Como apresentamos na introdução, o pressuposto a partir do qual desenvolvemos nosso estudo incide sobre o fato de que no ano de 2011 a luta contra a pobreza tenha passado de uma política de Estado a uma política de governo, isto é, que tenha constituído o próprio fundamento do governo de Dilma Rousseff, tornando-o um governo contra a pobreza. De tal modo, observamos que os objetos do DLCP apareceram recorrentemente na fala presidencial por um processo de recitação ou de incitação ao discurso e para analisar esses fenômenos e seus efeitos propusemos investigar, reiteramos, as instâncias de constituição, formulação e circulação do DLCP. Assim, a partir do pressuposto inicial e do objetivo de pesquisa, compusemos o corpus de referência da investigação com um conjunto de 22 textos, além do próprio slogan País rico é país sem pobreza, nos quais identificamos a recorrência do slogan como objeto temático e o DLCP como dominante.

Justificamos essa opção por considerarmos que não se trata de uma simples delimitação de objeto, mas de uma hipótese prévia, ou, no termos de Pêcheux, de uma determinada responsabilidade. Isto é, se em uma república presidencialista um determinado discurso ocupa o frontispício, o lugar principal de identificação do projeto político de um presidente e de seu governo (desdobrando-se em tema da enunciação e em princípio da atividade do locutor agente político), avaliamos que tal fenômeno seja relevante pelo próprio efeito social que pretende. Em segundo lugar, a relevância do corpus de referência delimitado se baseia na hipótese de que o efeito de recitação simula a própria instância de circulação do

discurso, seja por antecipação ou réplica de um domínio associado de formulações ou como atualização de memórias distintas que fazem significar o objeto discursivo.

Assim, com base nesses critérios, o corpus de nossa pesquisa se caracteriza por ser constituído por um corpus de referência que integra o slogan País rico é país sem pobreza e pronunciamentos presidenciais em que o slogan emerge como objeto temático e um corpus aberto e auxiliar caracterizado como domínio associado do corpus de referência e que integra textos publicitários e informativos do governo federal; textos da internet que fazem referência ao slogan País rico é país sem pobreza; e textos jornalísticos veiculados nos suportes impresso e eletrônico.

Como procedimentos de análise, uma vez que tomamos a categoria da contradição como princípio e objeto de investigação, pretendemos a partir dos procedimentos gerais delimitados por Courtine, apresentados no tópico anterior, considerar a contradição entre os aspectos gerais e particulares do DLCP bem como as contradições internas dos aspectos particulares de sua enunciação.

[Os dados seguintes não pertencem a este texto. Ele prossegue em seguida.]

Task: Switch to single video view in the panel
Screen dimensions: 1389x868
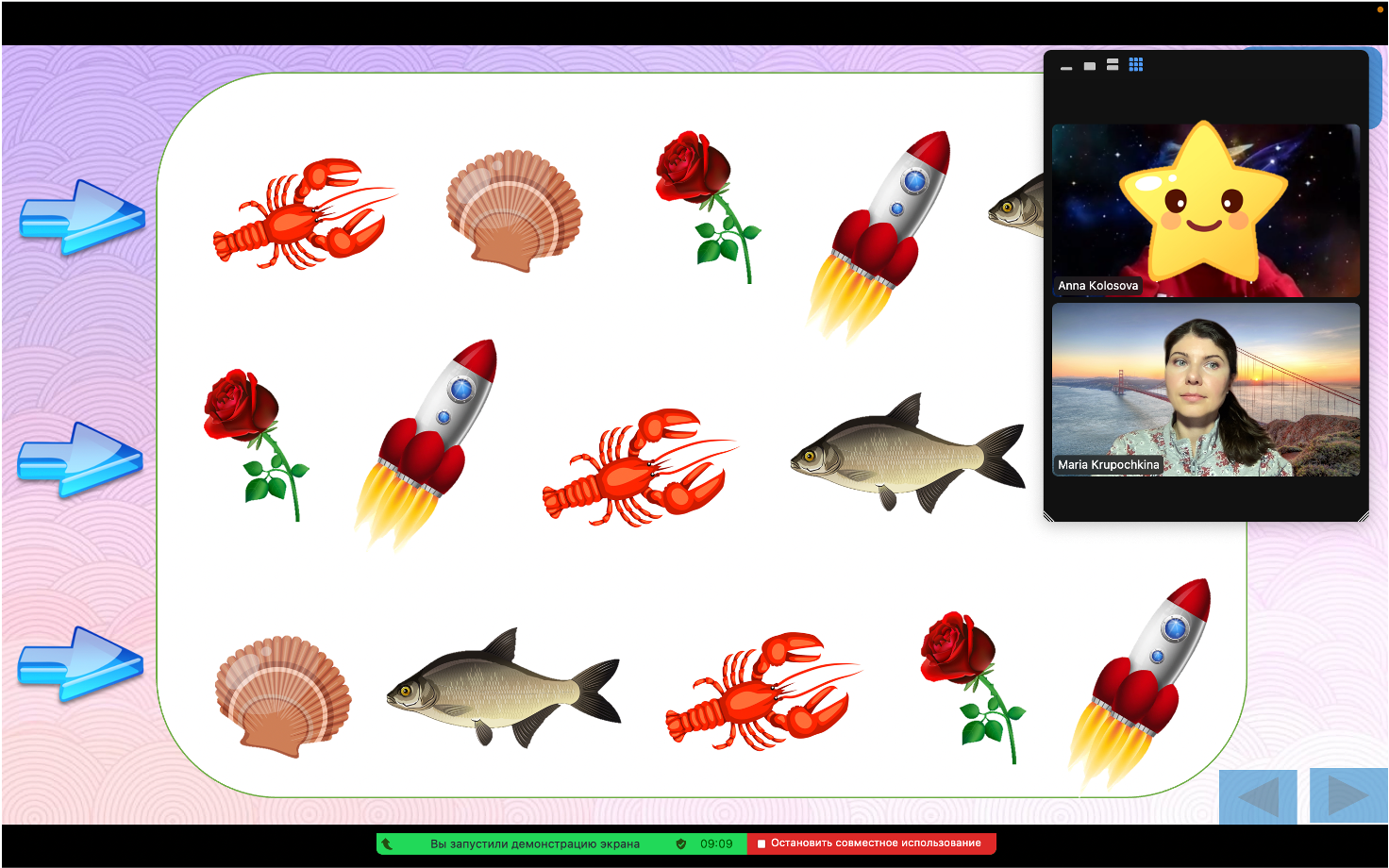Action: click(1090, 66)
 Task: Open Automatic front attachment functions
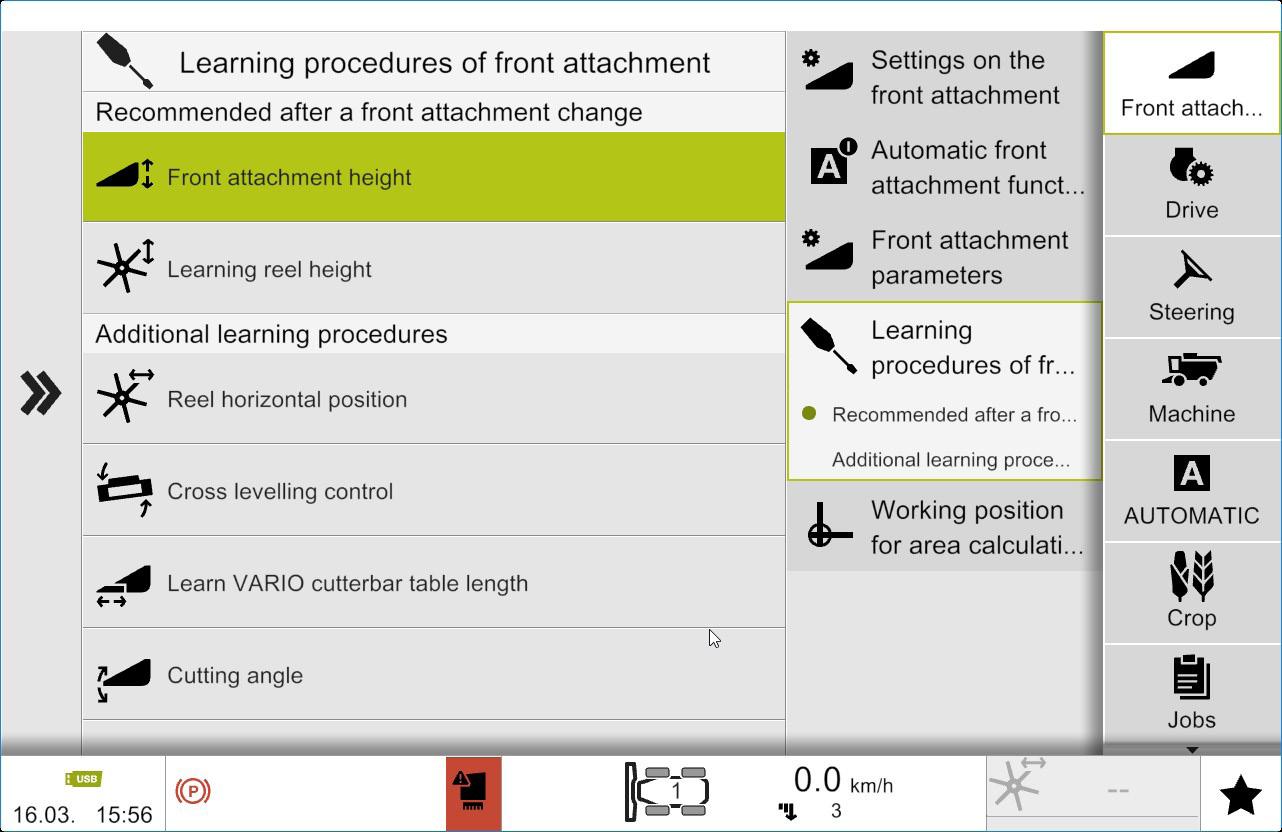pyautogui.click(x=944, y=167)
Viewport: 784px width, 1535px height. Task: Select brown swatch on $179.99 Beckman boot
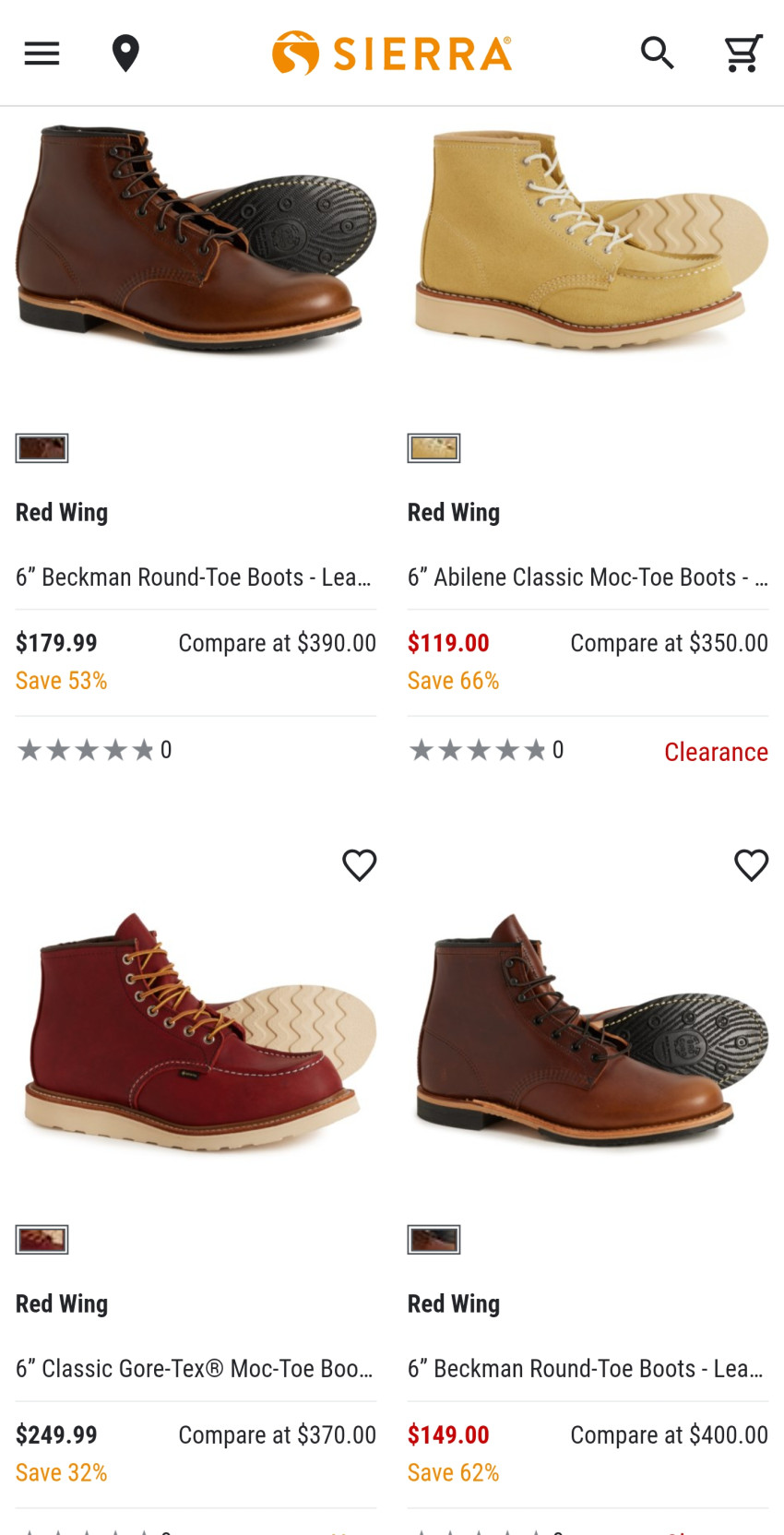[42, 448]
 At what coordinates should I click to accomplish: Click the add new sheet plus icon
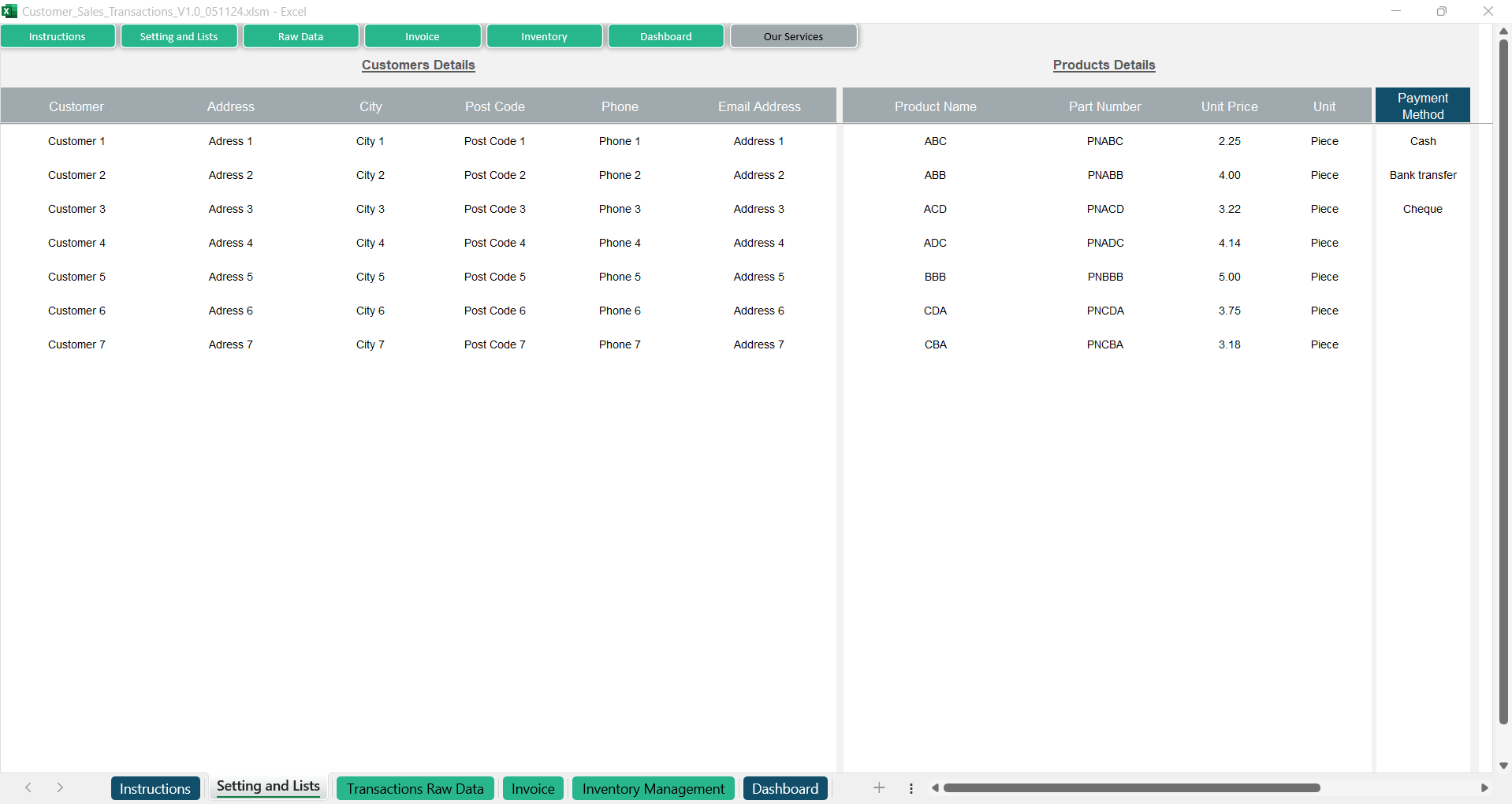tap(879, 788)

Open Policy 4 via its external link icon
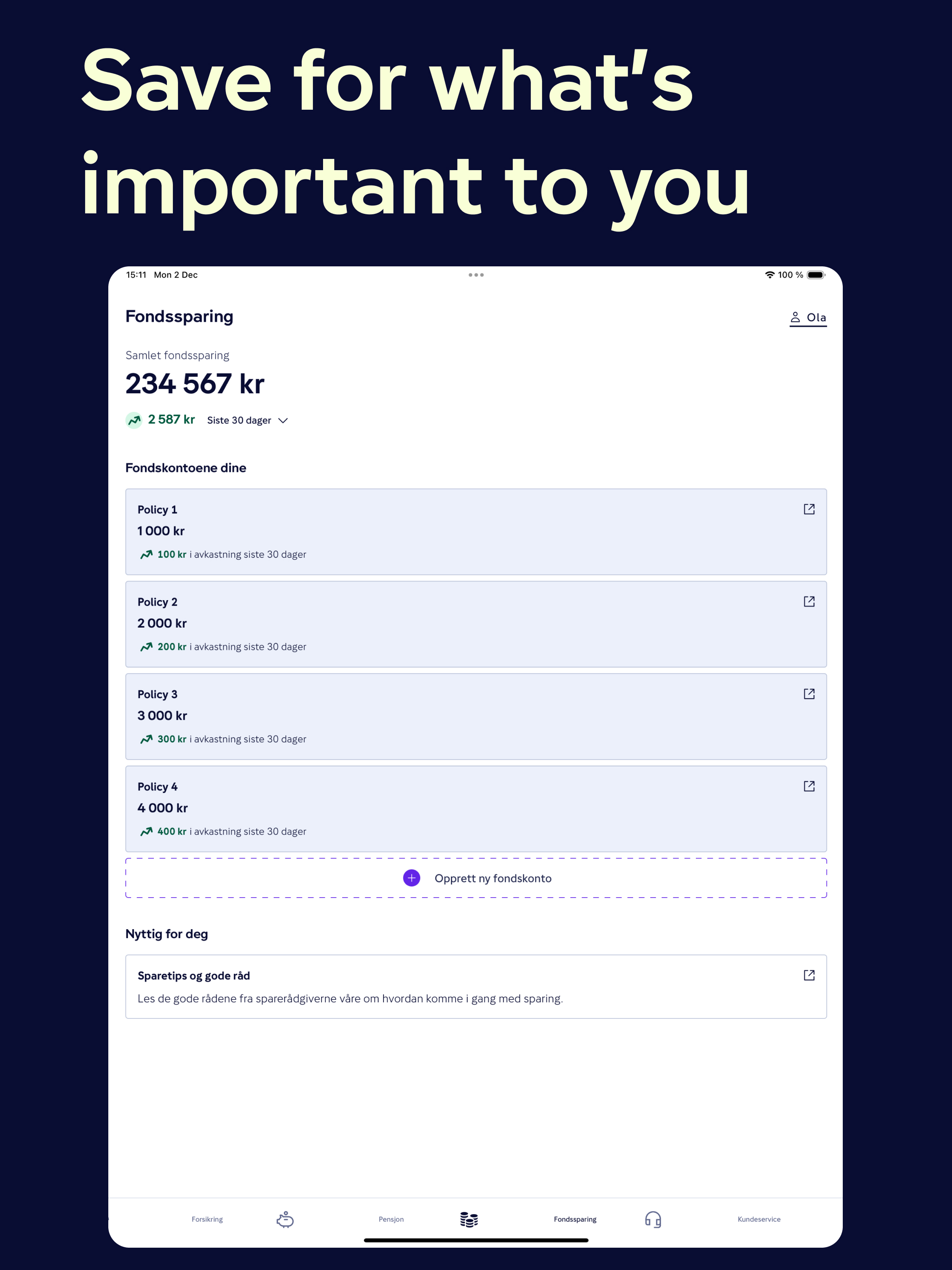point(809,786)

Isto é, analisaremos suas contradições constitutivas que o inscrevem na disputa de sentidos sobre as desigualdades sociais, e, de fato, principalmente econômica, bem como analisaremos a forma material que assumem essas contradições em seu funcionamento discursivo. Esse aspecto da análise, contudo, não se confunde com a própria investigação, mas se caracteriza como momento, embora principal, da compreensão das instâncias do processo discursivo do DLCP, cuja análise realizaremos a partir do estabelecimento de relações entre os enunciados, sob a forma de cadeias parafrásticas no interior das formações discursivas e nas relações que elas instauram entre si, articulando-as às condições de produção do discurso e às posições de seus enunciadores. Pelo fato de as formações discursivas serem instâncias que determinam o dizer e que se configuram como matrizes da produção do sentido, assim procedendo, será possível apreender o que o DLCP “determina que se pode e se deve dizer” e os sentidos que produz. Em suma, a polissemia constitutiva da linguagem é passível de ser interpretada a partir da identificação das paráfrases empreendidas pelo discurso em meio a relações sociais de força e de sentido (ORLANDI, 1996). Quanto à descrição das formas sintáticas e das relações semântico-lexicais nos enunciados, reconhecendo que essa descrição se instala sobre um real específico, o linguístico (PÊCHEUX, 2011), a análise consiste em

considerar o funcionamento discursivo de categorias ou operadores como atividade estruturante do discurso, por um falante determinado, para um interlocutor determinado, com finalidades específicas (ORLANDI, 1996).